I am advised by the Bureau of the Budget that the proposed legislation would not be in conflict with the program of the President.

Sincerely yours,

HARRY SLATTERY, Acting Secretary of the Interior.

Reclamation has never been a partisan issue. It was inaugurated as a national policy by the act of June 17, 1902, under the leadership of President Theodore Roosevelt, a Republican, and Representative Francis G. Newlands, later a distinguished Democratic Senator from Nevada. That the Federal Government has continued to recognize its responsibilities in connection with the water and land resources of the West is demonstrated by adherence to the reclamation laws of 1902.

While it is frequently said that reclamation brings irrigated land into competition with nonirrigated farms of other sections of the country, attention may be directed to the fact that the program has far broader significance. For instance, irrigation was practiced in the West long before the Federal reclamation policy was inaugurated and a large part of current activities are devoted to providing supplemental water for vast areas that had been brought into cultivation by individual effort or by private capital.

A word as to the so-called competitive phases of the reclamation picture. Statistics of the Department of Agriculture reveal that the products of more than 50 percent of the acreage of irrigated land in the West are fed to livestock in the immediate areas. Of the remainder the bulk is consumed locally or in the West and can be shipped eastward only when the produce of farms near the large consuming centers is not in season. Distance and high freight rates serve as an effective tariff barrier to competition.

The relatively small volume of products of reclamation projects that finds its way eastward is more than offset by the market that has been developed and stabilized for the products of the farms of the Midwest and South and the manufacturing centers of the country. A survey of incoming shipments to the Boise project area in 1937 reveals that more than 300 carloads of foodstuffs were received from non-Western States as far east as Massachusetts and New York. A check of purchases by individual farmers of this project shows that 75 percent of their income is expended for the purpose of purchasing eastern-manufactured articles and products. This is typical of the market all reclamation projects afford for non-Western products. More than half of construction expenditures on reclamation projects find their way eastward.

Reclamation projects support approximately 200,000 persons on project farms and more than three times that number in cities and towns that have sprung up in the wake of the developments. In all, a million persons in the 15 States in which projects are operating are dependent on the Federal reclamation program.

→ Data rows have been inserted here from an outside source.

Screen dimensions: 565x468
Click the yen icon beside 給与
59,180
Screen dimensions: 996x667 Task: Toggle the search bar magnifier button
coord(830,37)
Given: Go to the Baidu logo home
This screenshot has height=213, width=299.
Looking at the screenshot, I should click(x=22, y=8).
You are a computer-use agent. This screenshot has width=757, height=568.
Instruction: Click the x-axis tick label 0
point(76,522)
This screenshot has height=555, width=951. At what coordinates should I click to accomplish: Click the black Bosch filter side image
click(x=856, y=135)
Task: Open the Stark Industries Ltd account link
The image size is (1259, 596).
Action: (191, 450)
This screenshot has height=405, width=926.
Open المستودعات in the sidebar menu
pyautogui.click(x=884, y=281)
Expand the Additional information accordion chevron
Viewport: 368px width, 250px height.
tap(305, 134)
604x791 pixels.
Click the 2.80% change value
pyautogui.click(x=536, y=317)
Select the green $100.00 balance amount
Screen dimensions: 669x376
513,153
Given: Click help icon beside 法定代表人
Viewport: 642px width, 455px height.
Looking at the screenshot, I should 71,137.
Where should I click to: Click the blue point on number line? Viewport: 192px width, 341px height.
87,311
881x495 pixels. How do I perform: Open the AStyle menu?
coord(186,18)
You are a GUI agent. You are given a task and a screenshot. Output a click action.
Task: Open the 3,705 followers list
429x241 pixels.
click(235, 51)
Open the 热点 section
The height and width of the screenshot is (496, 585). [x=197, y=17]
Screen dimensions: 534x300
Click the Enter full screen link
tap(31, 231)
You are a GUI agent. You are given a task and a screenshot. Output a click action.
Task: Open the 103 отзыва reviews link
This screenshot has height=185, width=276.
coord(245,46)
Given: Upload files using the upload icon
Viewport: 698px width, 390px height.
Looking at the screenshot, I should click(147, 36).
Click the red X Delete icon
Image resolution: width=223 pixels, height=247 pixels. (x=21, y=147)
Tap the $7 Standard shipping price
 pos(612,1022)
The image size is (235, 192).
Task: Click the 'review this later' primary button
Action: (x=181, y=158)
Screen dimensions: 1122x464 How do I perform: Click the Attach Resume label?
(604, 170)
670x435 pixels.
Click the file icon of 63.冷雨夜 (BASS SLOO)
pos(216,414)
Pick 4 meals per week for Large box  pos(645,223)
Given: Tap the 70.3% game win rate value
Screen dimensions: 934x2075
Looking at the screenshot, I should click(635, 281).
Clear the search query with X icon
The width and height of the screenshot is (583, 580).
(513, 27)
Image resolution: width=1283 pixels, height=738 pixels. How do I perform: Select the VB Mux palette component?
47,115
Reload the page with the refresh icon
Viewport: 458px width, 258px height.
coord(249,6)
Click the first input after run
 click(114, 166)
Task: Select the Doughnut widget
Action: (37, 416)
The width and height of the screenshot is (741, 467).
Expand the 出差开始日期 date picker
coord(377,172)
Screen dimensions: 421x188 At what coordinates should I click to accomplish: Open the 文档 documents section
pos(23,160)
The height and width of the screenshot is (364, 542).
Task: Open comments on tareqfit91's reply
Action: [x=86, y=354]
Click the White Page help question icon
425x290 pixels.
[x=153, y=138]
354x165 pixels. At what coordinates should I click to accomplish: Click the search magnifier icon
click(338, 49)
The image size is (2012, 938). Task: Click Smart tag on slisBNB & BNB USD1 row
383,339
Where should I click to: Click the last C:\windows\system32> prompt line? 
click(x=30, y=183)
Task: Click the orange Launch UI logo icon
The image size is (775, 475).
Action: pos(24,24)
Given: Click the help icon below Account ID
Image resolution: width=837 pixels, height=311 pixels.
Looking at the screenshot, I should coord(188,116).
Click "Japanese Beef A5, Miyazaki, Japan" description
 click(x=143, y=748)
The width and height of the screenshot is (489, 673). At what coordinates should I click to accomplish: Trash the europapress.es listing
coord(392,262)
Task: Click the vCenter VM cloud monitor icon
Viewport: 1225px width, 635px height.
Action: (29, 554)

The demand for irrigated land in the West is greater today than ever. Thousands and thousands of farm families, through no fault

of their own, have been forced to migrate from the drought areas of the Midwest and are seeking security for agricultural pursuits in the West. The Department of Agriculture in 1938 estimated that more than 50,000 families in less than 4 years have moved into 7 far Western States from the drought sections alone, and a later figure from the same source places the number of persons who have moved into the West from that area since 1930 at 400,000.

If all of the land that Federal projects will bring in within the next 10 years was available now it would be inadequate to provide a 40-acre tract for each of these migratory farm families. As a result of the emigration problem, the natural growth of population in the West, and the recognition of the security that comes from irrigation, Federal reclamation must be assisted and encouraged.

Passage of H. R. 6984 will permit the flexibility needed to bring about the orderly amortization of the construction charges, without imposing hardships on the water users during seasons which make otherwise normal payments impossible.

No cost to the Federal Government is involved in this legislation; instead, it is expected to obviate the necessity for requesting blanket moratoria in the future.